Repeat word for word the opening stretch of the entries, from the first line through the line containing "Click the home".

### Supplied records

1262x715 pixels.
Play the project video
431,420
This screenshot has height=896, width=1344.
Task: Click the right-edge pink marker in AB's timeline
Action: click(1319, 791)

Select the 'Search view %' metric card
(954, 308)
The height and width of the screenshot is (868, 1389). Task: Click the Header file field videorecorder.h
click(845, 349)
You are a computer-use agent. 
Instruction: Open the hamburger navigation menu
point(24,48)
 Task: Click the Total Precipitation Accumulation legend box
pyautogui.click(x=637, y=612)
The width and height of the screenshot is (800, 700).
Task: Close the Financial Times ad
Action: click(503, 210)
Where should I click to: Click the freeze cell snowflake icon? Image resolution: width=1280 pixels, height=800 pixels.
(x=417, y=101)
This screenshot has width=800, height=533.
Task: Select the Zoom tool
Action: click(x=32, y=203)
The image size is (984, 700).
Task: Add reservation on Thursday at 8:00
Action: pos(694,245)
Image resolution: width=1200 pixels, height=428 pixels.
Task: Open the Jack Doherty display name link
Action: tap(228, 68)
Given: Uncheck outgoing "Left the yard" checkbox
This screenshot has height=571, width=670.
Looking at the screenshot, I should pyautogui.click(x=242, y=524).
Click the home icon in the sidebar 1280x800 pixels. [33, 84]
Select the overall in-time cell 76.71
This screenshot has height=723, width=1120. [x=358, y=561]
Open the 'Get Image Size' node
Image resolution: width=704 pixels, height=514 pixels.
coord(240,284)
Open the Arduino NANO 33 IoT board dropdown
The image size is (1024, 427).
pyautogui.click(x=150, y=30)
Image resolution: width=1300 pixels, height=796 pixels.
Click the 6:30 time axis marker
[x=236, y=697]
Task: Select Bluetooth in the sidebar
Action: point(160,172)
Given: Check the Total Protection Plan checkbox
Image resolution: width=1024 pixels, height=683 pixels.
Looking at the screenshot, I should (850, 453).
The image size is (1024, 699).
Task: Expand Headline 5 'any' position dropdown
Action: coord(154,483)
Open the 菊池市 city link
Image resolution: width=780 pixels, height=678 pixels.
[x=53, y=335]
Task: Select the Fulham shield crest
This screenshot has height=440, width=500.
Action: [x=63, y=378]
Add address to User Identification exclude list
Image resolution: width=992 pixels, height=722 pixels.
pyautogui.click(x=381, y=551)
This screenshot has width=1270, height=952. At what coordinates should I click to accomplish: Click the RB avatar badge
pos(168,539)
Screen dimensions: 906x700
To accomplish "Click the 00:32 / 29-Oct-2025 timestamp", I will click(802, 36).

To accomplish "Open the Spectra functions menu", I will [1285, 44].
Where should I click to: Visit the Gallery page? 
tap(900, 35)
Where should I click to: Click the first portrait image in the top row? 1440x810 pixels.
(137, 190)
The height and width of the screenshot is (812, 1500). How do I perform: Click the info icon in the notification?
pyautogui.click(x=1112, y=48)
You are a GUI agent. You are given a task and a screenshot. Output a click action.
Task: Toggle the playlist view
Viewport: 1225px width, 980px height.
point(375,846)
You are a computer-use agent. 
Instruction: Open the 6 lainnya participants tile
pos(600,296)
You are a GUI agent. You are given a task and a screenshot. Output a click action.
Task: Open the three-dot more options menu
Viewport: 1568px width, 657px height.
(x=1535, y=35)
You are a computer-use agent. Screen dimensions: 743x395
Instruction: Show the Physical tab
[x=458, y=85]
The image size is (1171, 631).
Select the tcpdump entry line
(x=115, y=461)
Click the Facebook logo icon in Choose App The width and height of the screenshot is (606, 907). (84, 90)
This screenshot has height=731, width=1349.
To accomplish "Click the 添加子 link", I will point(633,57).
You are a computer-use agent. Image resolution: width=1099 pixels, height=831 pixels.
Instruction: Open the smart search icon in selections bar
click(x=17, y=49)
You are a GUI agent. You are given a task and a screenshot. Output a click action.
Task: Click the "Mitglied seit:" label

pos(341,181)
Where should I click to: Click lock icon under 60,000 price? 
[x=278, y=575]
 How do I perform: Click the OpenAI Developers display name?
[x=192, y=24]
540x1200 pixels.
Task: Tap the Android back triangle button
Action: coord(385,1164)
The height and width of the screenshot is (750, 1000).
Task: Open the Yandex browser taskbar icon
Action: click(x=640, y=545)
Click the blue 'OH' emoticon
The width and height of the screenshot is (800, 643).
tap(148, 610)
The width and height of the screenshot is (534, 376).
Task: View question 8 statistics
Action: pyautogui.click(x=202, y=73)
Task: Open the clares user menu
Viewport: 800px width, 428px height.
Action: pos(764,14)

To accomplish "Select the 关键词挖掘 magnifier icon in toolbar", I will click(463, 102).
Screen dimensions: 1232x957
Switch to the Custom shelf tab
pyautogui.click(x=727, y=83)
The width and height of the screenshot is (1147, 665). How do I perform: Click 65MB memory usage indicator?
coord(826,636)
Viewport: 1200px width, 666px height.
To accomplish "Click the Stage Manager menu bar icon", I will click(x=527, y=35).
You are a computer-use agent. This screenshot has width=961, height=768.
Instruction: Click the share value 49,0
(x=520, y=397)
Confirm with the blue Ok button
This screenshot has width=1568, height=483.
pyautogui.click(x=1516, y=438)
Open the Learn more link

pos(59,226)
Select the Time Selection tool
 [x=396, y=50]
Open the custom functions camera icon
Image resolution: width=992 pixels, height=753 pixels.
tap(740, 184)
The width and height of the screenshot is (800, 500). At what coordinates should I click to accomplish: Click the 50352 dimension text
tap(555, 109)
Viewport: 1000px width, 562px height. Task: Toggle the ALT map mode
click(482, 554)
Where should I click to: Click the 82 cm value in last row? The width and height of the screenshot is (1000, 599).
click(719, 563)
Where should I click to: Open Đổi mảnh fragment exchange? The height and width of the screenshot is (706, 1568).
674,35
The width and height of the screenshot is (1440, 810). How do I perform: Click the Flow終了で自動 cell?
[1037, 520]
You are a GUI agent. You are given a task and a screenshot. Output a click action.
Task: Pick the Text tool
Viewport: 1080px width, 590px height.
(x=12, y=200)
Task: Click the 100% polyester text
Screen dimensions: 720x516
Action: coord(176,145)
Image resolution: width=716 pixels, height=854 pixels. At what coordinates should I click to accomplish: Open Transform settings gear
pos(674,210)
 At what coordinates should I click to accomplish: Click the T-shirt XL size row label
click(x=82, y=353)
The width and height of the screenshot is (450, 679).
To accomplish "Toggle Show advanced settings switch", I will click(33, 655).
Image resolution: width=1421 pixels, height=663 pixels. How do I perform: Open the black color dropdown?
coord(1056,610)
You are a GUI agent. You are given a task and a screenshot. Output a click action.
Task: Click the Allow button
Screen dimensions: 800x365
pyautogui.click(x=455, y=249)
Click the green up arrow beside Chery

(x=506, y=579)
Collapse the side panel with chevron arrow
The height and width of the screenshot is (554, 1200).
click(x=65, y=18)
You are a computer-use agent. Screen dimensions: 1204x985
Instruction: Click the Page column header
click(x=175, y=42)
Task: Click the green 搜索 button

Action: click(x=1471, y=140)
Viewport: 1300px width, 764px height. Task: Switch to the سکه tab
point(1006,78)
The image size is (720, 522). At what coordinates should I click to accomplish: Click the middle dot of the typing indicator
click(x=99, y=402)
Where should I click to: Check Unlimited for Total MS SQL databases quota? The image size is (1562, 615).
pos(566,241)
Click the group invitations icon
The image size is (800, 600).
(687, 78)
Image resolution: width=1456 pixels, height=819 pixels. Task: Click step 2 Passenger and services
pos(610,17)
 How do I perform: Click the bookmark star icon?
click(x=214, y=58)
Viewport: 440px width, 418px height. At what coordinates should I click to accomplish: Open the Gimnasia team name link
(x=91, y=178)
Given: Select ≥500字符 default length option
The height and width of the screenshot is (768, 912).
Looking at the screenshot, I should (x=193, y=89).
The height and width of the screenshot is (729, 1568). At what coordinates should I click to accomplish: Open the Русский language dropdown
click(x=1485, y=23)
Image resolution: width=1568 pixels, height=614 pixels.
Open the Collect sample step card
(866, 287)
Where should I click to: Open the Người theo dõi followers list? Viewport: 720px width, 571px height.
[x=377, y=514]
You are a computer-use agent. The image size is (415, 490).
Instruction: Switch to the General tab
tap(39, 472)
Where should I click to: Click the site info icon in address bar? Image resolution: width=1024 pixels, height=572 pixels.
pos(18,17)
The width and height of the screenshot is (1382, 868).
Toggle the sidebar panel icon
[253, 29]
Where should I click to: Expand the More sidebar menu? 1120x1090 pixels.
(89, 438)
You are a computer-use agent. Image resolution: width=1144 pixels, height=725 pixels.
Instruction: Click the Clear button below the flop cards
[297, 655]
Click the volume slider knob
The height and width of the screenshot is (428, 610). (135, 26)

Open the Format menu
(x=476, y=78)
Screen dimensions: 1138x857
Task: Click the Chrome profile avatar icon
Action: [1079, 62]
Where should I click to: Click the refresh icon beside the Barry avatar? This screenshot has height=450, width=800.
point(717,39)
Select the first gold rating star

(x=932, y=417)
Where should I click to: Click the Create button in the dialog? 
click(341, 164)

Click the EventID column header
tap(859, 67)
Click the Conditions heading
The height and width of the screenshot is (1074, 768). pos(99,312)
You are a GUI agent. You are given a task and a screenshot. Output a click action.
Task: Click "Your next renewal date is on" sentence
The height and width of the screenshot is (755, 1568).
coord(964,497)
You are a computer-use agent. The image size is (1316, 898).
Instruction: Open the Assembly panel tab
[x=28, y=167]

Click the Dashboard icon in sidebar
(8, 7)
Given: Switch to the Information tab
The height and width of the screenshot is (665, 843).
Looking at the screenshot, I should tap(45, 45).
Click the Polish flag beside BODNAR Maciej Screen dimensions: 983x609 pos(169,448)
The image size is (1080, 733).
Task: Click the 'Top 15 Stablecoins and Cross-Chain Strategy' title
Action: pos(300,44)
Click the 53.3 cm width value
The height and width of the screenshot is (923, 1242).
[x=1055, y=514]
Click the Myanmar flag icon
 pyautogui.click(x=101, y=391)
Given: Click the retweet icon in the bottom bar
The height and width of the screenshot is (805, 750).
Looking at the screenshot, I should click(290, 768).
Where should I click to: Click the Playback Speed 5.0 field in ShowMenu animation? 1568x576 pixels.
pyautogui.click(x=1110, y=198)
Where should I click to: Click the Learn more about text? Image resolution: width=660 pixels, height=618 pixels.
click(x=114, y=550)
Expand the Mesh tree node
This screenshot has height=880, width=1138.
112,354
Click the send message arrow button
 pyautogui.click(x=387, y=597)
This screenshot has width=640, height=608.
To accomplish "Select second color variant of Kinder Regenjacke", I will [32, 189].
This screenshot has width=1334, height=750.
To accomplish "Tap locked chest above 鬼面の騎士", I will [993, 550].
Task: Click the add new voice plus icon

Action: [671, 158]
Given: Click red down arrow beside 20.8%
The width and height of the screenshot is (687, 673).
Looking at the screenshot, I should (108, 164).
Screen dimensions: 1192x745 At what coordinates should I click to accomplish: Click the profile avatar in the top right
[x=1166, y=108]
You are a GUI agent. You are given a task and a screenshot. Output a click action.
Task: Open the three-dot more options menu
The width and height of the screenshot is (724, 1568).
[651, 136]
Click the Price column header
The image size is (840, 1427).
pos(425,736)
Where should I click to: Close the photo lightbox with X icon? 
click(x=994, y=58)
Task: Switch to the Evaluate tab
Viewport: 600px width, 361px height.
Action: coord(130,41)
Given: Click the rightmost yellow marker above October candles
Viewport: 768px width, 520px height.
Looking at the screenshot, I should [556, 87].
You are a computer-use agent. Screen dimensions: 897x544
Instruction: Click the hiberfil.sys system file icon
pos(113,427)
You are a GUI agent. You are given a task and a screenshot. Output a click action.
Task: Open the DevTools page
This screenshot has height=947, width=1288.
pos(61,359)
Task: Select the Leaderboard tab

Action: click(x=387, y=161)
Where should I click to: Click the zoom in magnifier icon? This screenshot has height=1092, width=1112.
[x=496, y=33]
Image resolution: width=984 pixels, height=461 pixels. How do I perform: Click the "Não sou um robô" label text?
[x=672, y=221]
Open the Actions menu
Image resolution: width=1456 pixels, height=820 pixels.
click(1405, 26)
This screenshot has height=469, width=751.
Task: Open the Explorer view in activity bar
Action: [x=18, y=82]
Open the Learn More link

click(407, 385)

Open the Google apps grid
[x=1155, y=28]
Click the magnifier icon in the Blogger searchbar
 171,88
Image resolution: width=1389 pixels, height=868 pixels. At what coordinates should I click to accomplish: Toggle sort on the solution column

######

Task result
1262x715 pixels.
Play the project video
431,420
This screenshot has height=896, width=1344.
Task: Click the right-edge pink marker in AB's timeline
Action: click(1319, 791)

Select the 'Search view %' metric card
(954, 308)
The height and width of the screenshot is (868, 1389). Task: Click the Header file field videorecorder.h
click(845, 349)
You are a computer-use agent. 
Instruction: Open the hamburger navigation menu
point(24,48)
 Task: Click the Total Precipitation Accumulation legend box
pyautogui.click(x=637, y=612)
The width and height of the screenshot is (800, 700).
Task: Close the Financial Times ad
Action: click(503, 210)
Where should I click to: Click the freeze cell snowflake icon? Image resolution: width=1280 pixels, height=800 pixels.
(x=417, y=101)
This screenshot has width=800, height=533.
Task: Select the Zoom tool
Action: click(x=32, y=203)
The image size is (984, 700).
Task: Add reservation on Thursday at 8:00
Action: pos(694,245)
Image resolution: width=1200 pixels, height=428 pixels.
Task: Open the Jack Doherty display name link
Action: tap(228, 68)
Given: Uncheck outgoing "Left the yard" checkbox
This screenshot has height=571, width=670.
Looking at the screenshot, I should pyautogui.click(x=242, y=524).
Click the home icon in the sidebar 1280x800 pixels. [33, 84]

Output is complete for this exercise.